## What you will do
Any images in the records should be skipped; transcribe the rest exactly.

Segment Start: Source material

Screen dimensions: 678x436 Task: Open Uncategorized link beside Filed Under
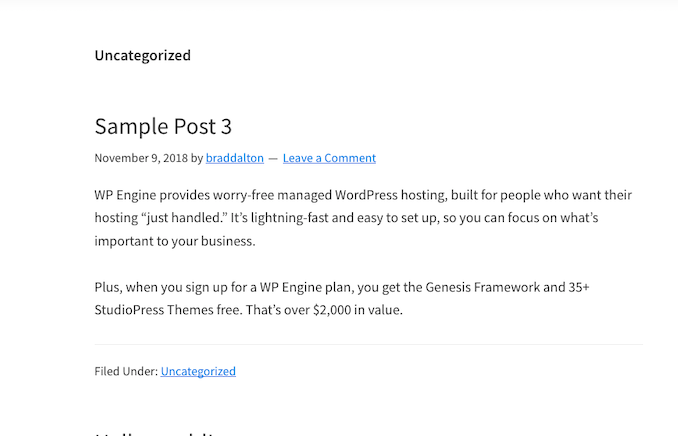coord(198,371)
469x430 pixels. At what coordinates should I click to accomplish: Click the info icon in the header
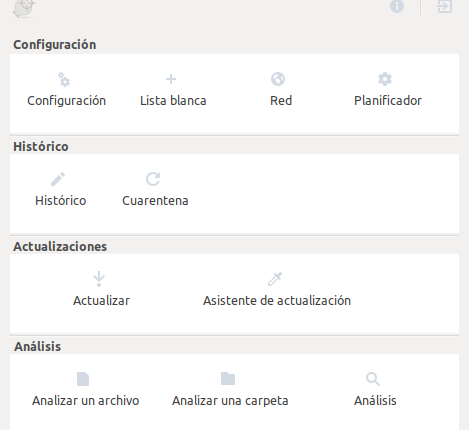pyautogui.click(x=397, y=6)
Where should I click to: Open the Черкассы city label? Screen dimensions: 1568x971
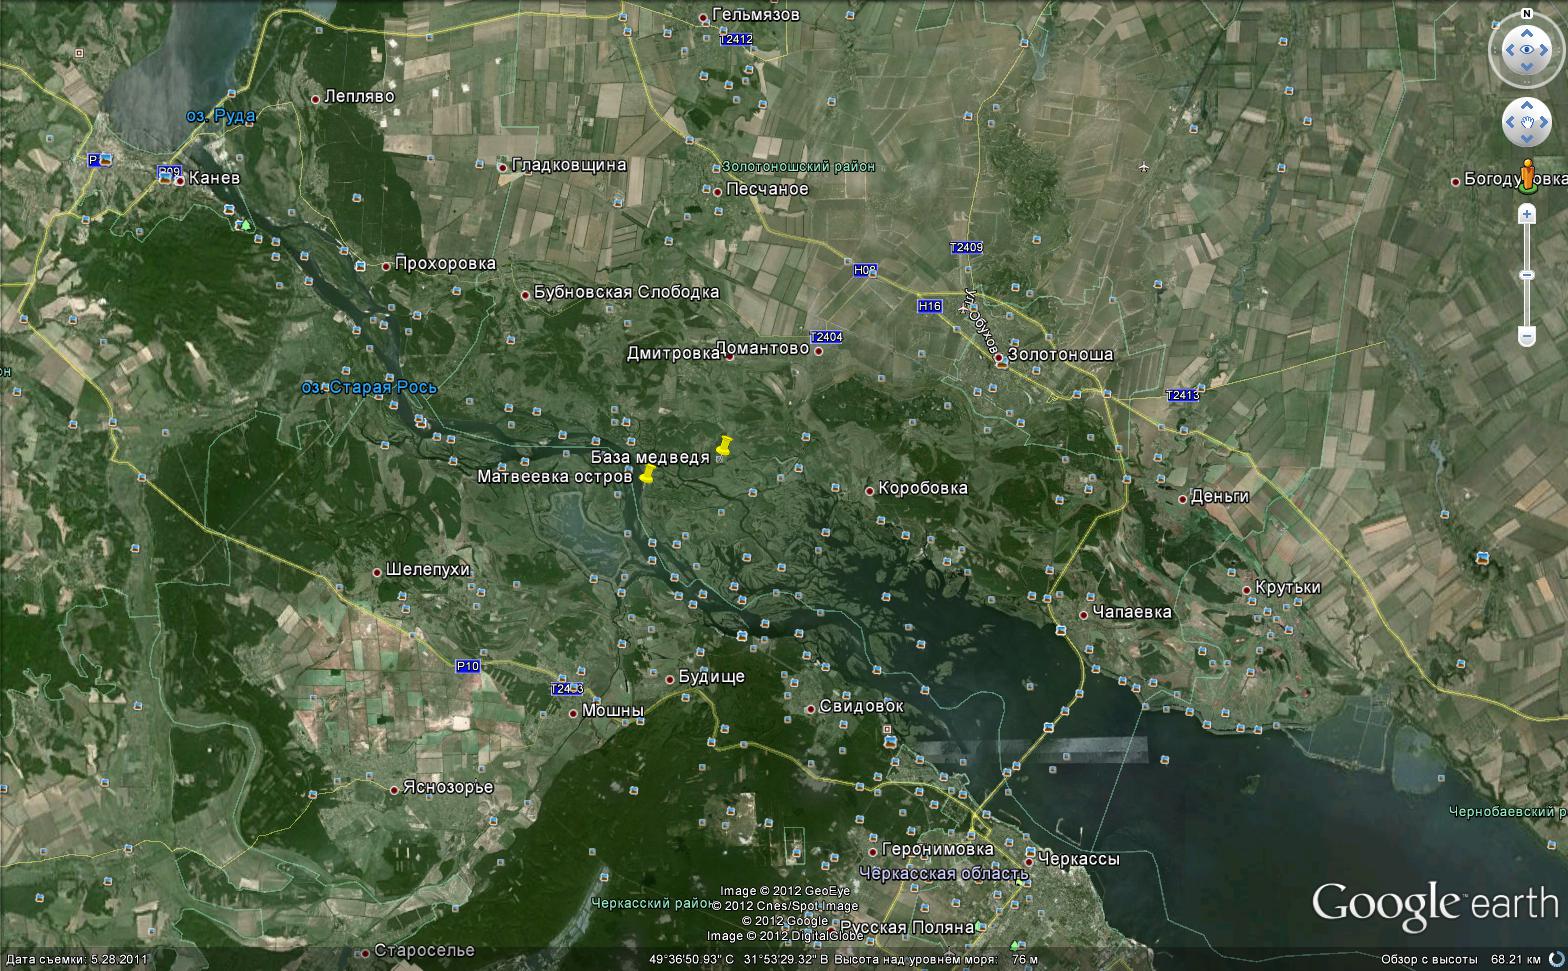point(1078,859)
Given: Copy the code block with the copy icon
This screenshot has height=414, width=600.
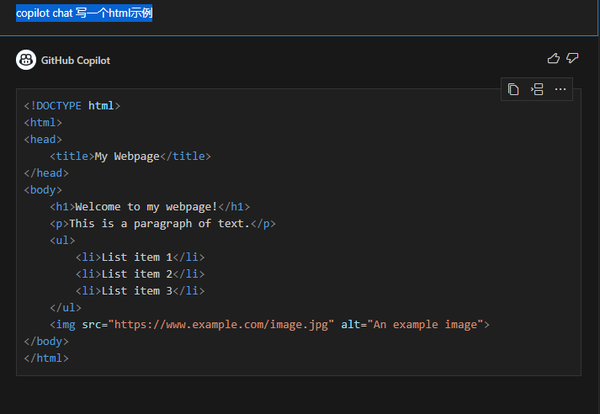Looking at the screenshot, I should 513,90.
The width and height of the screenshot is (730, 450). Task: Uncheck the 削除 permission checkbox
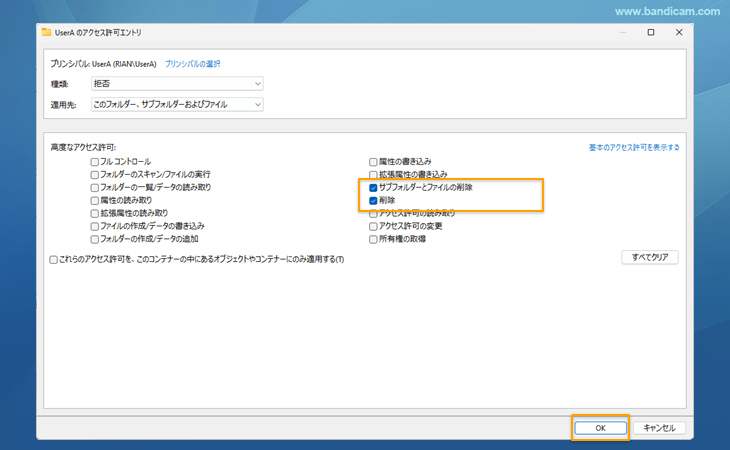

Segment End: Source material

## The completed task
Screen dimensions: 678x436 Task: Open Uncategorized link beside Filed Under
coord(198,371)
469x430 pixels. At what coordinates should I click to accomplish: Click the info icon in the header
pyautogui.click(x=397, y=6)
Where should I click to: Open the Черкассы city label? Screen dimensions: 1568x971
point(1078,859)
Given: Copy the code block with the copy icon
This screenshot has height=414, width=600.
Looking at the screenshot, I should 513,90.
The width and height of the screenshot is (730, 450). Task: Uncheck the 削除 permission checkbox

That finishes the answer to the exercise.